*Exercício a*. Por favor, recolha todas as linhas das entradas que contenham a palavra "line" e copie-as, respeitando a diferença entre maiúsculas e minúsculas.

================================

JPP, não lembra Fradique, que era um diletante viajado e sortudo, autor das Lapidárias, poemas de grande impacto
naqueles tempos de Coimbra, admirado por Eça para, por contraste, condenar o nosso
lirismo romântico - «Lirismo íntimo»,
que, «enclausurado nas duas polegadas do
coração», não compreendia “dentre
todos os rumores do Universo senão o rumor das saias de Elvira», segundo o
traçado desdenhoso de Eça. Não, JPP
não
se coloca na posição nem de admirador de Fradique, nem mesmo na do Fradique
alegremente fútil, porque JPP, além de pessoa séria, se admira essencialmente a
si próprio e o seu escárnio sério – pretendendo ser racional e construtivo –
reserva-o para o público que não há meio de elevar intelectualmente como desejaria,
ao demonstrá-lo semanalmente no seu debate da circulatura do quadrado. Todavia, em termos de provincianismo –
este, malandro ou suspiroso - já ultrapassámos o tal rumor de saias, agora mais
esbatido pela generalização das calças femininas, menos rumorejantes –
conquanto de ruído alargado às fofocas sociais que por vezes os comentários da
escabrosidade mediática demonstram serem igualmente incompatíveis com as
mentalidades que PP deseja menos “provinciana”, a escabrosidade profundamente
alargada ao foro urbano.
Não, nem os candidatos nem os partidos
ultrapassam as questões intestinas nos seus debates. Mas virtuosamente reservam
as “saias de Elvira” para as fofocas revisteiras. Agora o que está a dar são os
incêndios, os veganismos, os direitos sociais, as corrupções que não param… A
televisão ensina muito, mas sobretudo aquilo que nos toca intimamente. Desde
que não nos vá faltando o que a Europa camaradamente nos fornece… Já todos
estamos informados a respeito do sentido de democracia, graças a Deus, que é o que mais conta - a reivindicação livre que Tino de Rans tão gostosamente exponencia.
A mentalidade provinciana
Os nossos candidatos a primeiro-ministro
e os partidos que os apoiam têm opiniões sobre o que se passa para além da
nossa frágil fronteira?
PÚBLICO, 5 de Outubro de 2019
A
completa ausência de debates, discussões, posições sobre matérias
internacionais na campanha eleitoral revela o carácter paroquial da nossa
política. Revela também uma profunda inconsciência sobre o que se está a passar
no mundo, que pode alterar todos os nossos planos e projectos nacionais de um
dia para o outro. Por fim, revela uma coisa ainda pior – a interiorização da
completa impotência nacional para ter uma política externa que corresponda ao
interesse nacional e aos interesses comuns que partilhamos com os nossos
aliados.

================================

*Exercício b*. De que obra é Fradique apresentado como autor no documento de origem?

Entradas guardadas:

================================

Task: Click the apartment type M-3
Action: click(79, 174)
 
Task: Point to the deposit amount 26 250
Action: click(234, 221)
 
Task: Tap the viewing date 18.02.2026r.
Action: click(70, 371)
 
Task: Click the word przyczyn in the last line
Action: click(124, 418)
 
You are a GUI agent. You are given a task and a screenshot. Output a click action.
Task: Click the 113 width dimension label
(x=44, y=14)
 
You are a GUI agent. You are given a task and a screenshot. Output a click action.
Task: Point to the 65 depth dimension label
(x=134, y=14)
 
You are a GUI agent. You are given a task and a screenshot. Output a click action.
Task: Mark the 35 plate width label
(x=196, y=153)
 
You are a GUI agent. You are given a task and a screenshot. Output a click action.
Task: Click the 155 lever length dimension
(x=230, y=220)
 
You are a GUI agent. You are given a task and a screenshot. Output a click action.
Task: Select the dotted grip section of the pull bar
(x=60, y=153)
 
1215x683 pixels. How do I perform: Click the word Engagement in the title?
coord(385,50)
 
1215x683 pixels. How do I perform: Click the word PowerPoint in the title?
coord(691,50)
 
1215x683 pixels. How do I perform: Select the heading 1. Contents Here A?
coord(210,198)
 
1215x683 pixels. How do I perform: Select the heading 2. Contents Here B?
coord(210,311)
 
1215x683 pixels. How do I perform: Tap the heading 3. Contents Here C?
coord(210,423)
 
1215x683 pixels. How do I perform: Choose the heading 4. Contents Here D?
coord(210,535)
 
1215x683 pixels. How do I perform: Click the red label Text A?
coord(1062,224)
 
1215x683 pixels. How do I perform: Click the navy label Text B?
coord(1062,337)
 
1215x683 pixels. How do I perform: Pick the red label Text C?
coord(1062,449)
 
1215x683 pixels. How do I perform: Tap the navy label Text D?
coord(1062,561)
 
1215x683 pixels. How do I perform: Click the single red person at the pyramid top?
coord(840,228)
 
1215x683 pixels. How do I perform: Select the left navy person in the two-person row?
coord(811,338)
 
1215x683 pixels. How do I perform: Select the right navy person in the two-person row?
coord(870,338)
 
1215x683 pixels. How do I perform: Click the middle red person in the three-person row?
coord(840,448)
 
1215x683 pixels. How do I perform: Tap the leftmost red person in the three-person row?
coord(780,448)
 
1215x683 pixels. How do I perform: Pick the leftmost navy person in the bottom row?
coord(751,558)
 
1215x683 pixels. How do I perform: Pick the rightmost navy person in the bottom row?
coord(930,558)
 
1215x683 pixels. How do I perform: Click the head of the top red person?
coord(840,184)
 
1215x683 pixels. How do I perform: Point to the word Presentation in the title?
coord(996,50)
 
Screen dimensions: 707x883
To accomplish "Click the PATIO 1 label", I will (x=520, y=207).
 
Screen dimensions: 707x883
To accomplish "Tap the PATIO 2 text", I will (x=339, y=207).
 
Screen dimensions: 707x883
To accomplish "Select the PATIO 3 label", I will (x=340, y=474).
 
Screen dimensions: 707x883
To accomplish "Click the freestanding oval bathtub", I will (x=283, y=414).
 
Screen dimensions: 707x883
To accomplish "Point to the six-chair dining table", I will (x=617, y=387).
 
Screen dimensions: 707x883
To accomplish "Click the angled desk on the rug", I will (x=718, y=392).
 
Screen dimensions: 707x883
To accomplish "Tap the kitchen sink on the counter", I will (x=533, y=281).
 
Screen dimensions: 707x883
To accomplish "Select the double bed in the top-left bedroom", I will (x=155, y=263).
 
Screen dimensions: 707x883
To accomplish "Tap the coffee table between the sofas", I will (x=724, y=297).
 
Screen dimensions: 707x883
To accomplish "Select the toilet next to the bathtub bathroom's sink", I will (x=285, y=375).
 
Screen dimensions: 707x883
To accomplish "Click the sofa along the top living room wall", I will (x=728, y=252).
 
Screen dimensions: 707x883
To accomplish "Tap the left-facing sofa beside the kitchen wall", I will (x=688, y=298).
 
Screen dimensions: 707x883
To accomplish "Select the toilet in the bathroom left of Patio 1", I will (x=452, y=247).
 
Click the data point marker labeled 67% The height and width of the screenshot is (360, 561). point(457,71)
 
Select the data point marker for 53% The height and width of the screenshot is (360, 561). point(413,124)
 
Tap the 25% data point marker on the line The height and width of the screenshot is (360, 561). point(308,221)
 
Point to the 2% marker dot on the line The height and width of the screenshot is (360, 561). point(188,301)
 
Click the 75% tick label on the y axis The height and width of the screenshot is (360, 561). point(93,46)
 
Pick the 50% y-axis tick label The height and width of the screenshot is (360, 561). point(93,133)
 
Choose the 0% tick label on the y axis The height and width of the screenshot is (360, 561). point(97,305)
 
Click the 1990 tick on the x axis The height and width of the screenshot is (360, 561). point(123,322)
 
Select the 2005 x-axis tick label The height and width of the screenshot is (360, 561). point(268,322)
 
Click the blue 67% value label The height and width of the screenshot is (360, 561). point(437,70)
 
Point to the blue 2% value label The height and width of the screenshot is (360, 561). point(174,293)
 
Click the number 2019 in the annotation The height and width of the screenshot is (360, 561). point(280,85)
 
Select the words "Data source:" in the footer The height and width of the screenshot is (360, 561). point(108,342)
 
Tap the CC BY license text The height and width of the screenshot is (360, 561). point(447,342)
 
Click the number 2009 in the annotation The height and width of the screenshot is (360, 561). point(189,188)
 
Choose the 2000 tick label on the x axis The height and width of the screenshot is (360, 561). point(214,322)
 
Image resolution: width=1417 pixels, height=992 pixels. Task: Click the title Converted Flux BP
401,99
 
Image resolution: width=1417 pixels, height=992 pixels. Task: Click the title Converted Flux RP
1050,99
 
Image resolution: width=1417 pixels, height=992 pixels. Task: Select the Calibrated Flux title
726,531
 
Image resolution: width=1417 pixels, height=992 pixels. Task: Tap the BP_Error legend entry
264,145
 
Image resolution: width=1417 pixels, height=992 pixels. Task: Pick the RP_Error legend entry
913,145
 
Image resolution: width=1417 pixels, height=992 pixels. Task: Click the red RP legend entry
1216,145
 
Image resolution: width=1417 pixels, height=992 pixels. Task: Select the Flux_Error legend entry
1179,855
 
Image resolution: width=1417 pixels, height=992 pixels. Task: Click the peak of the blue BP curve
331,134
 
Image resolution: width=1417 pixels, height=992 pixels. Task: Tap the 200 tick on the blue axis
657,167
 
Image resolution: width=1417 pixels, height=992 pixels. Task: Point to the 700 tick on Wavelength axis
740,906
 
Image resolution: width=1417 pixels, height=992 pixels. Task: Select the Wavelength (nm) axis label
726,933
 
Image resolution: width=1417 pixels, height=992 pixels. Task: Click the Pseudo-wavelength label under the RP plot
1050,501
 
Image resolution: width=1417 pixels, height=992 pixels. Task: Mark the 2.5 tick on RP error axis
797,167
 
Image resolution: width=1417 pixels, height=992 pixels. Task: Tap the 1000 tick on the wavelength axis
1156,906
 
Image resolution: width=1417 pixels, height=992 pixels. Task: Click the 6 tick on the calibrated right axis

================================

*Resposta esperada a*.
Task: Click the word przyczyn in the last line
Tap the 25% data point marker on the line The height and width of the screenshot is (360, 561). point(308,221)
Point to the 2% marker dot on the line The height and width of the screenshot is (360, 561). point(188,301)

*Resposta esperada b*. As Lapidárias, poemas de grande impacto.